■ Work required
Please print the entries below exactly, from the line with "Screen dimensions: 2187x1364" through the line with "Select the Text", including both of those lines and leaving out all others.

(Collected data entries)
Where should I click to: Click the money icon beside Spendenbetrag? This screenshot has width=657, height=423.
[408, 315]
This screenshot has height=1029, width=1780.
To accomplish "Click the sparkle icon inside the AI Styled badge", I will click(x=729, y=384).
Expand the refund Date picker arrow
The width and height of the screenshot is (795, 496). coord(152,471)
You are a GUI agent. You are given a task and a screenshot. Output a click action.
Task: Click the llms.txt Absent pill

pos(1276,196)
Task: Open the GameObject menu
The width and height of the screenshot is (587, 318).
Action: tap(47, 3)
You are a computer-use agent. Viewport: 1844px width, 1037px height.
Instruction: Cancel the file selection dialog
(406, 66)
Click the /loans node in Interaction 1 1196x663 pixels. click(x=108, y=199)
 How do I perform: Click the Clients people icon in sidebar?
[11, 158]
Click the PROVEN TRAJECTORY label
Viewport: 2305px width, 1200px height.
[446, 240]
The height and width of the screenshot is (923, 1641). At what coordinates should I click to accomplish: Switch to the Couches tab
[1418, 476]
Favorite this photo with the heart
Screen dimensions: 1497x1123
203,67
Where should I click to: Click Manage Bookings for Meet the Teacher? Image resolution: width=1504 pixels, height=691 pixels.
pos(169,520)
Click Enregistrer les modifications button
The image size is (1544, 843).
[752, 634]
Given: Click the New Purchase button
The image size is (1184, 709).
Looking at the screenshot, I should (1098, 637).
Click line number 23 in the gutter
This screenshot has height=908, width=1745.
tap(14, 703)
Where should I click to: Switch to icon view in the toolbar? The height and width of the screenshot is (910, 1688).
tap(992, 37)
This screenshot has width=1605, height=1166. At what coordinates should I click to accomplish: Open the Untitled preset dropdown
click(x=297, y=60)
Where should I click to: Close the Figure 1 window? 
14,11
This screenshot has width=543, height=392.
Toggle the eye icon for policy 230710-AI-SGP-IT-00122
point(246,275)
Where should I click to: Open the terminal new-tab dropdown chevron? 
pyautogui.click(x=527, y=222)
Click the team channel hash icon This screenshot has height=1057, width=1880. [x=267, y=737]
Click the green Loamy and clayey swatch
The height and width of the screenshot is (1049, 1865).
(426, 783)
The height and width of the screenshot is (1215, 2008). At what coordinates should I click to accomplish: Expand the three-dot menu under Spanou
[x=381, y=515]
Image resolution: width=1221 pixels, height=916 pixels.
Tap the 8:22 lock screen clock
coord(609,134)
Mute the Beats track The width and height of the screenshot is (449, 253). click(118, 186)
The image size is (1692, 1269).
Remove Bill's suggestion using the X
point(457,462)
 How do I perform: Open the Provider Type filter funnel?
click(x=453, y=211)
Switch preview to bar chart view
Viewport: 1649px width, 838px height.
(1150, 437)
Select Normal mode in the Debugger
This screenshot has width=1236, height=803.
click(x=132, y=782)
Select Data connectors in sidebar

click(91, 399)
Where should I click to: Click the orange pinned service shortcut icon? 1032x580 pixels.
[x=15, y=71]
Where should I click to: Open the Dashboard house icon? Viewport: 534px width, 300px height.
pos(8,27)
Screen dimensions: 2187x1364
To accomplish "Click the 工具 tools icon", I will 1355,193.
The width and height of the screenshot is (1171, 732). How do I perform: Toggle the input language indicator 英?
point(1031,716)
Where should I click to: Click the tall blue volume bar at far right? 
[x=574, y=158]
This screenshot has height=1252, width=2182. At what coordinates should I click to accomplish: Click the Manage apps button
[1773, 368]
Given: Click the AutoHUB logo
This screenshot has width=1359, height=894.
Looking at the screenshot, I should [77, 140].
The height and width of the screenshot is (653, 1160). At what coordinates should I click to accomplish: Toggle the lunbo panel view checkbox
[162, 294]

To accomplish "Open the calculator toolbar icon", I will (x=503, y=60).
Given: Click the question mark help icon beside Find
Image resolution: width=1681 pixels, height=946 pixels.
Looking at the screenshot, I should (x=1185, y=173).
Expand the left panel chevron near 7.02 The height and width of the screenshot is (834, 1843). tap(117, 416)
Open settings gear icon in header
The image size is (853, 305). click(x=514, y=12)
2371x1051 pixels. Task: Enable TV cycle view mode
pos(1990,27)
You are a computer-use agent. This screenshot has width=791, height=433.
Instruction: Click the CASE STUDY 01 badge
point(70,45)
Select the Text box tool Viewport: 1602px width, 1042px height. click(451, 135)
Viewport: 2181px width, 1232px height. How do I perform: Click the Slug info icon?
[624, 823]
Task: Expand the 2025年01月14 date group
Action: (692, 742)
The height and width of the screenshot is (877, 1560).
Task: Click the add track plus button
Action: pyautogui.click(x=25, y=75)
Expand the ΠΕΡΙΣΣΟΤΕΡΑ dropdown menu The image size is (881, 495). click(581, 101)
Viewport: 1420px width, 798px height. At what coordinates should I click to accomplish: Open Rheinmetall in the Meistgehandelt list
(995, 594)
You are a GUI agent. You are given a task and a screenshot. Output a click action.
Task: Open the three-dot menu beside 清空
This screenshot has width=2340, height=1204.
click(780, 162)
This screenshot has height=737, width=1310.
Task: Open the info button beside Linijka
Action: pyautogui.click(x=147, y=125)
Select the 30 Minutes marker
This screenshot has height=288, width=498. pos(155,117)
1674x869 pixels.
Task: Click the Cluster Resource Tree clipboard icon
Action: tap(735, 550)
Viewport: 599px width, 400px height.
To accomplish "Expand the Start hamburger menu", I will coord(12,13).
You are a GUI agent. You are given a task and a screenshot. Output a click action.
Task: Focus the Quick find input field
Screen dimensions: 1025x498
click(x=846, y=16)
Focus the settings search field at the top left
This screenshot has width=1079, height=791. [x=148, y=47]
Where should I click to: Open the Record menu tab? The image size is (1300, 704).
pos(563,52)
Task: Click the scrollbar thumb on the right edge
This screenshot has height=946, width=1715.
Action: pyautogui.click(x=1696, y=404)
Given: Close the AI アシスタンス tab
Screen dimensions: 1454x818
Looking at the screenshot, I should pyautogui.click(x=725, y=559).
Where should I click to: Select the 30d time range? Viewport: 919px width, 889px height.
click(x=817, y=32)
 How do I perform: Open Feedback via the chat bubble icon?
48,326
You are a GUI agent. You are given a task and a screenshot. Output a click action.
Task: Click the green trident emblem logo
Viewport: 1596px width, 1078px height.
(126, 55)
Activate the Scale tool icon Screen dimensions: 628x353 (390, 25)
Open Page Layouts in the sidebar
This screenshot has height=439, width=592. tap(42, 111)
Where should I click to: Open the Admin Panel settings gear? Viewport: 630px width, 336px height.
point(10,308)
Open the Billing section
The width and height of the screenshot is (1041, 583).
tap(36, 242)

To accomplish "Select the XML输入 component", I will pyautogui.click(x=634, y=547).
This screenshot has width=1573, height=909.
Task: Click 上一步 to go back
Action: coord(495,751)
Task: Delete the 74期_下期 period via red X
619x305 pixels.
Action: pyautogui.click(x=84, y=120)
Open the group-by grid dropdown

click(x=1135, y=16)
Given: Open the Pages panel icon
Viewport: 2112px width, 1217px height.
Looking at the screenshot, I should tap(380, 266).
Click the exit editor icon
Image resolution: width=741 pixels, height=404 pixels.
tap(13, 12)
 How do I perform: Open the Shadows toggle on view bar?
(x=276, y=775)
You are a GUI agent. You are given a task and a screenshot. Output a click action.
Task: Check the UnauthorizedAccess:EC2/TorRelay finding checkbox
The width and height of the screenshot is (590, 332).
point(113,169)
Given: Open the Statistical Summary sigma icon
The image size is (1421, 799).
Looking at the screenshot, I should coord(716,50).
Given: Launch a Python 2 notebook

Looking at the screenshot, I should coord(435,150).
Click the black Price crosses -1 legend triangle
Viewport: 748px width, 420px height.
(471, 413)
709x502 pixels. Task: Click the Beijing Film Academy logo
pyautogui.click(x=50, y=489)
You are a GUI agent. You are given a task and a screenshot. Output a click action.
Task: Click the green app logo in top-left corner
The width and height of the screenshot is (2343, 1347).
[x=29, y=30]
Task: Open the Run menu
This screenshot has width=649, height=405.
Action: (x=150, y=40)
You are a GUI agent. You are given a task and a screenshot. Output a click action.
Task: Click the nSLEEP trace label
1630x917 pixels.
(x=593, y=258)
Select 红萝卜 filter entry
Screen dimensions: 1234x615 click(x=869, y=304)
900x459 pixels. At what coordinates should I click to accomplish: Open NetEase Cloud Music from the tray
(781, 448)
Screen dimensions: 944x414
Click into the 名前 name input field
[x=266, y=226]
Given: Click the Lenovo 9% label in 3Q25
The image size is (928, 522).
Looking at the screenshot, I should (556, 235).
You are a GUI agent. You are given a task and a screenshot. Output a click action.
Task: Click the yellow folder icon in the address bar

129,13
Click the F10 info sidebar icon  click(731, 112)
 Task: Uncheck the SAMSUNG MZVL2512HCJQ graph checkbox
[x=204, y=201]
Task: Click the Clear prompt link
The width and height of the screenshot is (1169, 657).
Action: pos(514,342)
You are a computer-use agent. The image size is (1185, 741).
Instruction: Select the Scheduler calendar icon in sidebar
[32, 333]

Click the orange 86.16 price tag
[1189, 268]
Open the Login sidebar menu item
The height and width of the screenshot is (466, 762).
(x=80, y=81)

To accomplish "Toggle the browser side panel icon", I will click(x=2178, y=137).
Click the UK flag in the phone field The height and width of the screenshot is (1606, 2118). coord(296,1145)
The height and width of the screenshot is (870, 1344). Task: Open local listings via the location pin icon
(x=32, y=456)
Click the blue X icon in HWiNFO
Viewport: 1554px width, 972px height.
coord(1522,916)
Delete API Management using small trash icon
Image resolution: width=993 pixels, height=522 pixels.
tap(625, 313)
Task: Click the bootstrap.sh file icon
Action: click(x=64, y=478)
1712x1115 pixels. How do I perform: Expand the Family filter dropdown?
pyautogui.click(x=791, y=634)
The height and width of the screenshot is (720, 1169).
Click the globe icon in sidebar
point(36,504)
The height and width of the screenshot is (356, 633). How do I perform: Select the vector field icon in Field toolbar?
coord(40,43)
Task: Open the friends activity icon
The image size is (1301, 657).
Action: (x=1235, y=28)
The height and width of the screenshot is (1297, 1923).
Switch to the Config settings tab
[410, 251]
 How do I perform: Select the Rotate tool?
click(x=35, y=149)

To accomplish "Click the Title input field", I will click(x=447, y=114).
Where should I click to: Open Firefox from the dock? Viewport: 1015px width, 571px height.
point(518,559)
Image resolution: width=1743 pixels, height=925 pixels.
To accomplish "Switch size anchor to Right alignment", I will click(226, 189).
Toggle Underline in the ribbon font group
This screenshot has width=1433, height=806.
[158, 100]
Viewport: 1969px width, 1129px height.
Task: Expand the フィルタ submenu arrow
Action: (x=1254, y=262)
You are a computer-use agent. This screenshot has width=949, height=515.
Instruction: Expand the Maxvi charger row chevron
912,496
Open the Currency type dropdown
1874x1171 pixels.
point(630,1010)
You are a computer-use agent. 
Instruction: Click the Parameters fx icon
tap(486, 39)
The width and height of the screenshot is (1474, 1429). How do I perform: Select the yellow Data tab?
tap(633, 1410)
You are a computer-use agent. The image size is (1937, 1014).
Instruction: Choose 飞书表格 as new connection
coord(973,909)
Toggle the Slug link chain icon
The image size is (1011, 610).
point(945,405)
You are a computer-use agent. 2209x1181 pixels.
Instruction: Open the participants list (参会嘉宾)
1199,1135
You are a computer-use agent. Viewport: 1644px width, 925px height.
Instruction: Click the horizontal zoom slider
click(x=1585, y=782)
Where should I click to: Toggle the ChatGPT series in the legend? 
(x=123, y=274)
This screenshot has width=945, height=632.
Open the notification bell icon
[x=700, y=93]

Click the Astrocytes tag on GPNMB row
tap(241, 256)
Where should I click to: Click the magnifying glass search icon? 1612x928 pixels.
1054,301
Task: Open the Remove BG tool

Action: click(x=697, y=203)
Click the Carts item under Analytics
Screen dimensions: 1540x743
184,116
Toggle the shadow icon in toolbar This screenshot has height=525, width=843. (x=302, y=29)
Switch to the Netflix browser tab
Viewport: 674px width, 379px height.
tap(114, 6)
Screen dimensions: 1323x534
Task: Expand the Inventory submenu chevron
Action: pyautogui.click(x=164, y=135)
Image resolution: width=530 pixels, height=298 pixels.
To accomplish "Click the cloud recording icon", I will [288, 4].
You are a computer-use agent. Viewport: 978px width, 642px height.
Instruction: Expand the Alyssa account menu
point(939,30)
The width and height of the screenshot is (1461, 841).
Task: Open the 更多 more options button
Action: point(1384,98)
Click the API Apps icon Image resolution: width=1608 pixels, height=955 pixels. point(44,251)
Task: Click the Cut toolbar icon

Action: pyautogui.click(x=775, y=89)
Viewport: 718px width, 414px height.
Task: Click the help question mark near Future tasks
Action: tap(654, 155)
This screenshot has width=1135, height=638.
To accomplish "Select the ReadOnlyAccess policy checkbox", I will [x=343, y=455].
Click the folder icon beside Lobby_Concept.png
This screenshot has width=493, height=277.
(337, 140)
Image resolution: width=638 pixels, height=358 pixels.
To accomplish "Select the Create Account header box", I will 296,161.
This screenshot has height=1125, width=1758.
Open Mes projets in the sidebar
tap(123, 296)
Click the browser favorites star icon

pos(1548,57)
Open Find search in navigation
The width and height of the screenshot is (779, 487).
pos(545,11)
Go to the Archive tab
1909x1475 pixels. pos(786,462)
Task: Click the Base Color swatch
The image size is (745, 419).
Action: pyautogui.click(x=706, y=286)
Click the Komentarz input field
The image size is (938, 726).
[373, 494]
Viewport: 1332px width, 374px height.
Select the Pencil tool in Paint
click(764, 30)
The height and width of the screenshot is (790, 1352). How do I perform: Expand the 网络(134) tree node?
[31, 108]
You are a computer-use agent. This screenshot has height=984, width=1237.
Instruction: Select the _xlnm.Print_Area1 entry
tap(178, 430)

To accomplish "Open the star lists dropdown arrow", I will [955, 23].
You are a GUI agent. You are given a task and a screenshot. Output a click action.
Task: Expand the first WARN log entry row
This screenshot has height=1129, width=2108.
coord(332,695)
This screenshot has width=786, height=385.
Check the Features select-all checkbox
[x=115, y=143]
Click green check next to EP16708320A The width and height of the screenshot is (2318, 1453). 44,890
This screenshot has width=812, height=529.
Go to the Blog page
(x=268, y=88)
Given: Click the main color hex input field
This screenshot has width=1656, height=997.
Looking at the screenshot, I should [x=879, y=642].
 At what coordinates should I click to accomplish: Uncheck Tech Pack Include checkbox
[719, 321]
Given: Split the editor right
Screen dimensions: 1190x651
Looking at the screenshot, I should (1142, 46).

■ Solution to this exercise
Screen dimensions: 2187x1364
To accomplish "Click the 工具 tools icon", I will 1355,193.
The width and height of the screenshot is (1171, 732). How do I perform: Toggle the input language indicator 英?
point(1031,716)
Where should I click to: Click the tall blue volume bar at far right? 
[x=574, y=158]
This screenshot has height=1252, width=2182. At what coordinates should I click to accomplish: Click the Manage apps button
[1773, 368]
Given: Click the AutoHUB logo
This screenshot has width=1359, height=894.
Looking at the screenshot, I should [77, 140].
The height and width of the screenshot is (653, 1160). At what coordinates should I click to accomplish: Toggle the lunbo panel view checkbox
[162, 294]

To accomplish "Open the calculator toolbar icon", I will (x=503, y=60).
Given: Click the question mark help icon beside Find
Image resolution: width=1681 pixels, height=946 pixels.
Looking at the screenshot, I should (x=1185, y=173).
Expand the left panel chevron near 7.02 The height and width of the screenshot is (834, 1843). tap(117, 416)
Open settings gear icon in header
The image size is (853, 305). click(x=514, y=12)
2371x1051 pixels. Task: Enable TV cycle view mode
pos(1990,27)
You are a computer-use agent. This screenshot has width=791, height=433.
Instruction: Click the CASE STUDY 01 badge
point(70,45)
Select the Text box tool Viewport: 1602px width, 1042px height. click(451, 135)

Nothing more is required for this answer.